Originally Posted by Jennifer3141
What are the odds?? I have a DS with speech apraxia too! He has been diagnosed as PDD-NOS, with a probable future DX of Aspberger's but I walked away from all that a couple of years ago. (I'm not judging you if you haven't!!! I was just starting to feel like my DS was my test case and not my kid anymore with all the acronymns and therapies.)
So I have basically taken him out of everything and am just watching and waiting. This past summer, he finally began speaking in sentences. Most of them are grammatically incorrect, "Mama, you go shoo-shoo? (car)" But they are coming along. I decided to give him time and space and see what happens. And he is as fascinated with letters and reading as DD. He's actually my focus kid - sometimes too much so because he can perseverates on something that drives me insane (like the giant dinosaur drawing that wans't perfect yesterday and this ruined about 4 hours of his day) but for the most part, I just really like the way his little mind works.
He's my co-reason for homeschooling. We were in school, he'd be forced into full day pre-K with speech, OT, and I.Q. testing. I'm not doing that to my 4 year old!!

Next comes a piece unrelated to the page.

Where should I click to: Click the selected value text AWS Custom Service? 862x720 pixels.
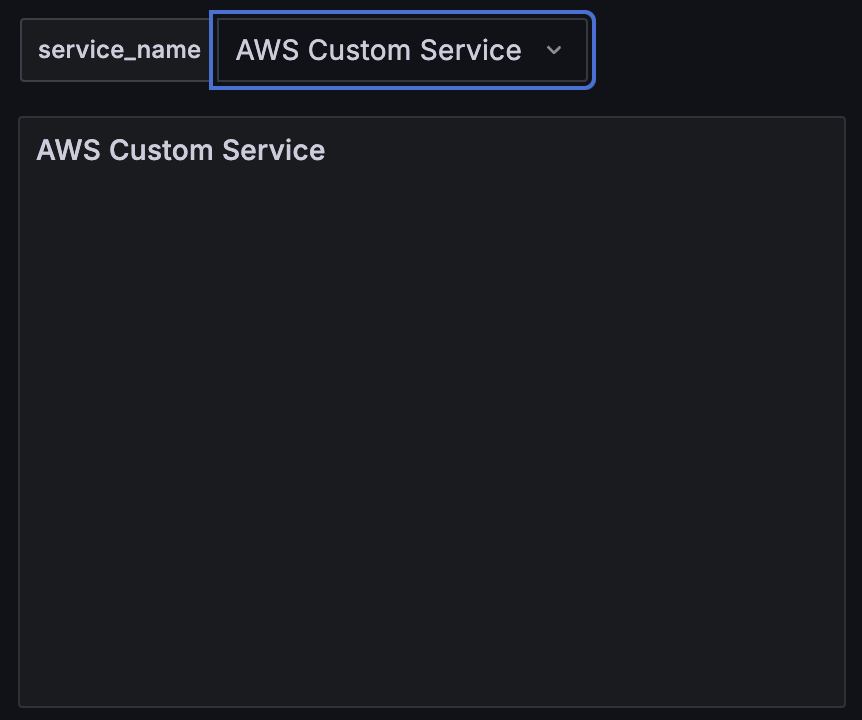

Good grief. I ran away with my fingers this morning. Sorry to force everyone to read through that!!
What are the odds.
We tend to not even remember the labels half the time; he has come so far that it's hard to remember him before he could speak or swing or slide or go in the water. But, there are times when his challenges (more than anything his hyper-sensitivity to the smallest disturbances, not unlike his mom
) remind us. He did do speech for 2 1/2 years, but once he went GF, it was as if the apraxia never was there. Anyways ... I know with him my biggest challenge is finding a way to honor and celebrate who he is while also helping him reign in a bit more of the "explosive" side so that he can live more harmoniously with his brothers. And ultimately, I wouldn't want him in school. I just think it's me that need(ed) the attitude adjustment.
: Today, so far, is good though. We've already had a couple times where things could have exploded between kids, but I just keep saying that we are going to have a good day and that we are cooperative with each other and kind to each other. I figured if I change my speech to what I want to see as if it is already happening, then they might be more inclined to rise to that challenge, yk?
On another note, I've been working with my BF on making a daily schedule for us (she's making one for her kids and I think a visual/picture one for my boys, even though they are learning to read, would help them really be secure in what is happening in our day rather than wondering, and would help me stick to the more "fun" things rather than just focusing in on and getting bogged down by the academics). On her suggestion, I printed out a blank grid (Sun-Sat across the top and 8am - 8pm down the side) and am writing what we do on it, but only after we have done it. I already do this for our "lesson" plans - I write down after we do each subject what we covered - it is much less stressful.
With the day/time grid, I can hopefully at the end of the week really see when exactly the boys are waking, when we are actually doing things like eating breakfast, chores, schoolwork, getting out of the house, etc. I might do it for a couple weeks and then I can have a good idea of how our over-all schedule would look.
(At least in my head, it all makes sense!)
This week we start our hs'ing PE class. My other BF has her kids in it, plus my above-mentioned BF should be bringing her kids by after the class so they can all play and us moms can chat. The boys also swim 2x a week in the evenings; dh is a former swimmer/swim instructor/coach/ref (it's in his blood I swear), so he teaches the boys and I can either join them or get 1 1/2 hours free 2x a week.
The older two also start fall baseball in just under two weeks. That's all the "organized" classes/activities we do.